# What to do
Return the entries below word for word; no images should appear in the copy.
_ _ _ _
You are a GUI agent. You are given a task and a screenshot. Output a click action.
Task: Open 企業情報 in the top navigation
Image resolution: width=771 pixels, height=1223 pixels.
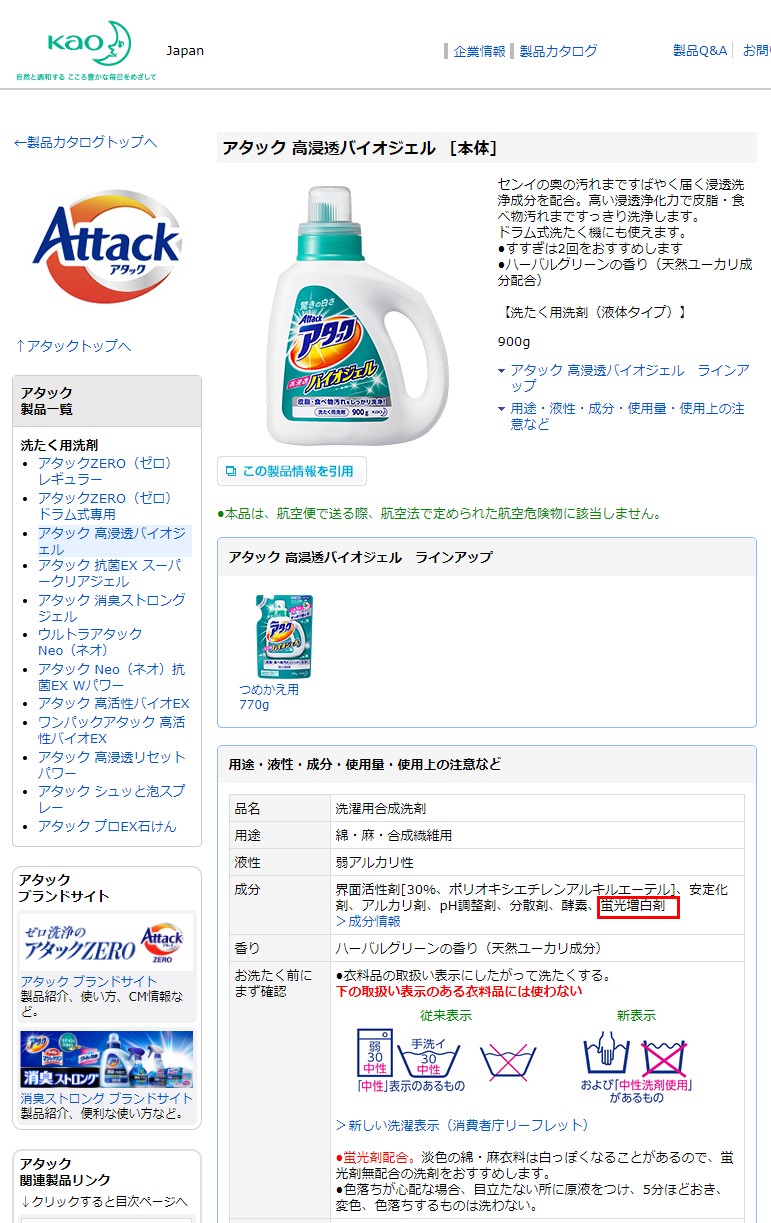tap(479, 51)
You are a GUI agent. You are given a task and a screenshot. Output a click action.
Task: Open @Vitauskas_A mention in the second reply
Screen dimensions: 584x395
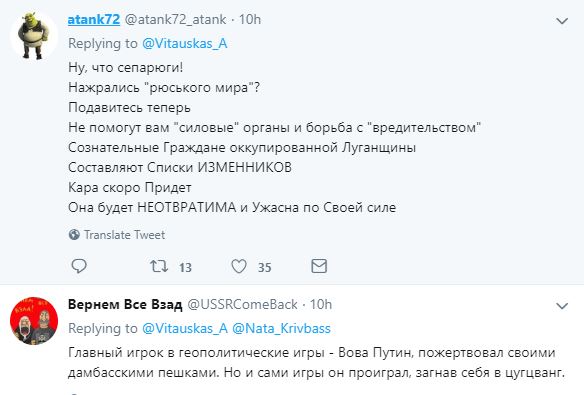click(184, 328)
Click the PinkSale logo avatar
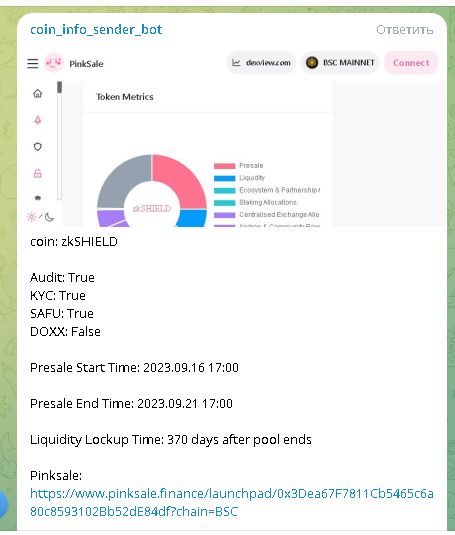The width and height of the screenshot is (455, 535). click(54, 63)
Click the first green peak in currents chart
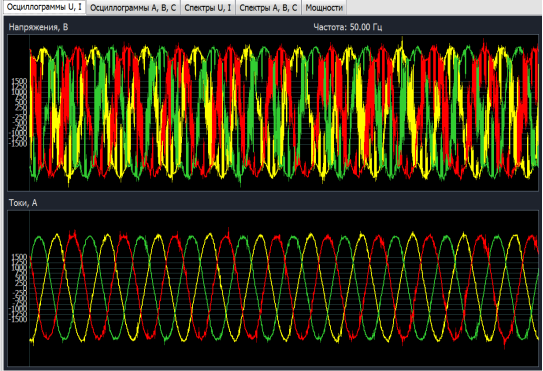543x371 pixels. pos(39,238)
_ _ _ _
# Result for this exercise
You are a GUI agent. You are given a task and a screenshot. Output a click action.
Task: Open 企業情報 in the top navigation
Image resolution: width=771 pixels, height=1223 pixels.
tap(479, 51)
You are a GUI agent. You are given a task and a screenshot. Output a click action.
Task: Open @Vitauskas_A mention in the second reply
Screen dimensions: 584x395
click(184, 328)
Click the PinkSale logo avatar
The width and height of the screenshot is (455, 535). click(54, 63)
Click the first green peak in currents chart
543x371 pixels. pos(39,238)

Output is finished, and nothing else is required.